Please retype the lines of the listing below word for word, starting at the line that contains "Open the Paragraph style dropdown" and ending after the line that contains "Looking at the screenshot, I should click(x=59, y=457).".

(Element lookup listing)
==*==

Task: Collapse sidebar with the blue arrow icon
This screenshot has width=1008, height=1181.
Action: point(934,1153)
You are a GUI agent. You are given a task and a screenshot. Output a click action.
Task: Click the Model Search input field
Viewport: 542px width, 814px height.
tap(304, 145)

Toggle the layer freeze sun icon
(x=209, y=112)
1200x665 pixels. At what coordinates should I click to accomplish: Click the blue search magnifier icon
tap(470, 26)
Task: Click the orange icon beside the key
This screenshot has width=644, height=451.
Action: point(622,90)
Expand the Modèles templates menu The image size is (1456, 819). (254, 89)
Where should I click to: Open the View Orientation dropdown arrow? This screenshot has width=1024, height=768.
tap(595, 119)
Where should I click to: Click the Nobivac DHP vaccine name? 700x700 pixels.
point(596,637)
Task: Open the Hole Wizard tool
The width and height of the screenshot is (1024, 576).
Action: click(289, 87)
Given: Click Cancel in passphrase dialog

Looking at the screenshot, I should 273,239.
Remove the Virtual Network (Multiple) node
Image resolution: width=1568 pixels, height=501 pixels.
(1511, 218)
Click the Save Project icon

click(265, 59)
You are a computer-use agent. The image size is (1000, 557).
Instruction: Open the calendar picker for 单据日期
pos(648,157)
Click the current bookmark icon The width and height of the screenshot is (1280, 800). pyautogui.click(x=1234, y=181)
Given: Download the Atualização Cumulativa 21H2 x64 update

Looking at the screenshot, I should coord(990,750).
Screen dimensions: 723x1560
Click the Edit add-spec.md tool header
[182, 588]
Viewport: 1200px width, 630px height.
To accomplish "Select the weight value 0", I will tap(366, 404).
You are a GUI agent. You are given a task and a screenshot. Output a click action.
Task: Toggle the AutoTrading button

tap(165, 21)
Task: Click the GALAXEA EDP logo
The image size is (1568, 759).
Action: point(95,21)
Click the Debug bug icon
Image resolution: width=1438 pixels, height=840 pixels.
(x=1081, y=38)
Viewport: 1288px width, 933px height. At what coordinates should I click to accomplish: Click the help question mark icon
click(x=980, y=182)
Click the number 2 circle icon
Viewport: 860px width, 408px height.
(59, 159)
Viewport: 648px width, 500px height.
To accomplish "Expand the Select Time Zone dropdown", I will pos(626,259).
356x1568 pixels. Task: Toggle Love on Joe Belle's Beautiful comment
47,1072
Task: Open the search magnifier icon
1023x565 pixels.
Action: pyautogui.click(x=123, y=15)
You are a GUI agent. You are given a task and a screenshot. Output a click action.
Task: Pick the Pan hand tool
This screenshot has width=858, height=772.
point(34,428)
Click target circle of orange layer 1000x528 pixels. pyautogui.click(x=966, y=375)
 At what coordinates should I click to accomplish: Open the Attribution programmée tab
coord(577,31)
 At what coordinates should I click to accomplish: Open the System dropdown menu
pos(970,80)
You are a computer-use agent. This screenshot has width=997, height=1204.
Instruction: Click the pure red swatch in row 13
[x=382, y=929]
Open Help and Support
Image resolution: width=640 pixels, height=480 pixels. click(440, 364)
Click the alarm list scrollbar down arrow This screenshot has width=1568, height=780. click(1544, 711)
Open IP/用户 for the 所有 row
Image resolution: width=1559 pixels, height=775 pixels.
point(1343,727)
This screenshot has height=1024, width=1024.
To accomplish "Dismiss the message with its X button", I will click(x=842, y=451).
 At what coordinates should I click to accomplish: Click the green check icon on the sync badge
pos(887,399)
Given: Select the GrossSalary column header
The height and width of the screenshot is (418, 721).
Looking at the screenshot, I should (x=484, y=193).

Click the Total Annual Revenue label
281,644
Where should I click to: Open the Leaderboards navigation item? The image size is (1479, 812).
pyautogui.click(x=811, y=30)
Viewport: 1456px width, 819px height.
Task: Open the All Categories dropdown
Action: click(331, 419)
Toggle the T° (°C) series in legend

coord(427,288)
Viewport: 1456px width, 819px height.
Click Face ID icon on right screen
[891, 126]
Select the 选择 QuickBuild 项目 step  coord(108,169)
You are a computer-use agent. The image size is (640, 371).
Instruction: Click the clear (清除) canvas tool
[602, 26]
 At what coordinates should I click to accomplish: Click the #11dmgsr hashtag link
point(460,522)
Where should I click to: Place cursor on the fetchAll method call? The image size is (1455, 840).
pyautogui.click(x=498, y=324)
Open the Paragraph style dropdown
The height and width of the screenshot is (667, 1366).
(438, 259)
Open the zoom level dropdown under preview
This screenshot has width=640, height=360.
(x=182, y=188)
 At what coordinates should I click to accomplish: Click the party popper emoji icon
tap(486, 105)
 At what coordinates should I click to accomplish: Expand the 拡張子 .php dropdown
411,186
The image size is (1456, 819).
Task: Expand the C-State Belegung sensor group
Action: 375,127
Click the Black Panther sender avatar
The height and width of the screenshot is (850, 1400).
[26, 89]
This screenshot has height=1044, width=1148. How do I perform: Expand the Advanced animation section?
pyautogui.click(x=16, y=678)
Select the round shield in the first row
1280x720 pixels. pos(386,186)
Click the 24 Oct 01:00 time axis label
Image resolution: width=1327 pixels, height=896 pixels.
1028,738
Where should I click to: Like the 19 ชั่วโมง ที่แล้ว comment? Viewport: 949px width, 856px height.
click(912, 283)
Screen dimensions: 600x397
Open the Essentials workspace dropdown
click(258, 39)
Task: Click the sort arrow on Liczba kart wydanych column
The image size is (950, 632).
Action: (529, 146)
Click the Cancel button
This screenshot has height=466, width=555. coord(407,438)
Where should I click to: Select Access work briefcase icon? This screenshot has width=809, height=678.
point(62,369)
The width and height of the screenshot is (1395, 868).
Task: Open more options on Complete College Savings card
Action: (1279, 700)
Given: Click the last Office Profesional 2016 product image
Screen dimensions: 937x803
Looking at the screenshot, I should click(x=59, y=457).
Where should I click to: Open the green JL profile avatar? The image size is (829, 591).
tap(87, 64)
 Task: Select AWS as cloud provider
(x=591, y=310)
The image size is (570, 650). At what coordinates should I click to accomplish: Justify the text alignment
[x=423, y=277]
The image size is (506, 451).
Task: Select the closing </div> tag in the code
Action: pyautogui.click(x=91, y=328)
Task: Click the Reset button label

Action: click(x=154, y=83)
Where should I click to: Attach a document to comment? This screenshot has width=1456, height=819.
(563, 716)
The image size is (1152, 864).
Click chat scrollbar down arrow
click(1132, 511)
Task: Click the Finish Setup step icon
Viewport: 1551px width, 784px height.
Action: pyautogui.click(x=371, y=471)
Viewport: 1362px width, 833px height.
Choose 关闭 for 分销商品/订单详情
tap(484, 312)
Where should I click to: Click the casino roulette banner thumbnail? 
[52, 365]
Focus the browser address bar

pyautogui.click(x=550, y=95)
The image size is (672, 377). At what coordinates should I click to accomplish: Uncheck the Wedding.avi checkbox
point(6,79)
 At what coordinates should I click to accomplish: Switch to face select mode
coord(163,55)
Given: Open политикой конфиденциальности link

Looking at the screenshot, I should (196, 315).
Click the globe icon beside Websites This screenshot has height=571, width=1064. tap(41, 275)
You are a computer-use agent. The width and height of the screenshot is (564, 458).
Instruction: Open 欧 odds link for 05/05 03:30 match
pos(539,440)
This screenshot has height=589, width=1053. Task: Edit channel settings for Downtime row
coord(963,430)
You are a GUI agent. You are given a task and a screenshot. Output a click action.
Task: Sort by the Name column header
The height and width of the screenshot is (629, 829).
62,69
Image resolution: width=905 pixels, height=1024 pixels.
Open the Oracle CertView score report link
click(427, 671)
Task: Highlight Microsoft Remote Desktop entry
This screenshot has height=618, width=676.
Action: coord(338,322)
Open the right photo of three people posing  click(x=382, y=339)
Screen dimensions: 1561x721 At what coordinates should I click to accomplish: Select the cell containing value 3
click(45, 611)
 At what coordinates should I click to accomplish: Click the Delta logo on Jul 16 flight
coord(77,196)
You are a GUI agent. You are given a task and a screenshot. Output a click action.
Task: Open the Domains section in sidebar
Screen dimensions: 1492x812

==*==

- _RESULT_:
Open the Paragraph style dropdown
The height and width of the screenshot is (667, 1366).
(438, 259)
Open the zoom level dropdown under preview
This screenshot has width=640, height=360.
(x=182, y=188)
 At what coordinates should I click to accomplish: Click the party popper emoji icon
tap(486, 105)
 At what coordinates should I click to accomplish: Expand the 拡張子 .php dropdown
411,186
The image size is (1456, 819).
Task: Expand the C-State Belegung sensor group
Action: 375,127
Click the Black Panther sender avatar
The height and width of the screenshot is (850, 1400).
[26, 89]
This screenshot has height=1044, width=1148. How do I perform: Expand the Advanced animation section?
pyautogui.click(x=16, y=678)
Select the round shield in the first row
1280x720 pixels. pos(386,186)
Click the 24 Oct 01:00 time axis label
Image resolution: width=1327 pixels, height=896 pixels.
1028,738
Where should I click to: Like the 19 ชั่วโมง ที่แล้ว comment? Viewport: 949px width, 856px height.
click(912, 283)
Screen dimensions: 600x397
Open the Essentials workspace dropdown
click(258, 39)
Task: Click the sort arrow on Liczba kart wydanych column
The image size is (950, 632).
Action: (529, 146)
Click the Cancel button
This screenshot has height=466, width=555. coord(407,438)
Where should I click to: Select Access work briefcase icon? This screenshot has width=809, height=678.
point(62,369)
The width and height of the screenshot is (1395, 868).
Task: Open more options on Complete College Savings card
Action: (1279, 700)
Given: Click the last Office Profesional 2016 product image
Screen dimensions: 937x803
Looking at the screenshot, I should click(x=59, y=457).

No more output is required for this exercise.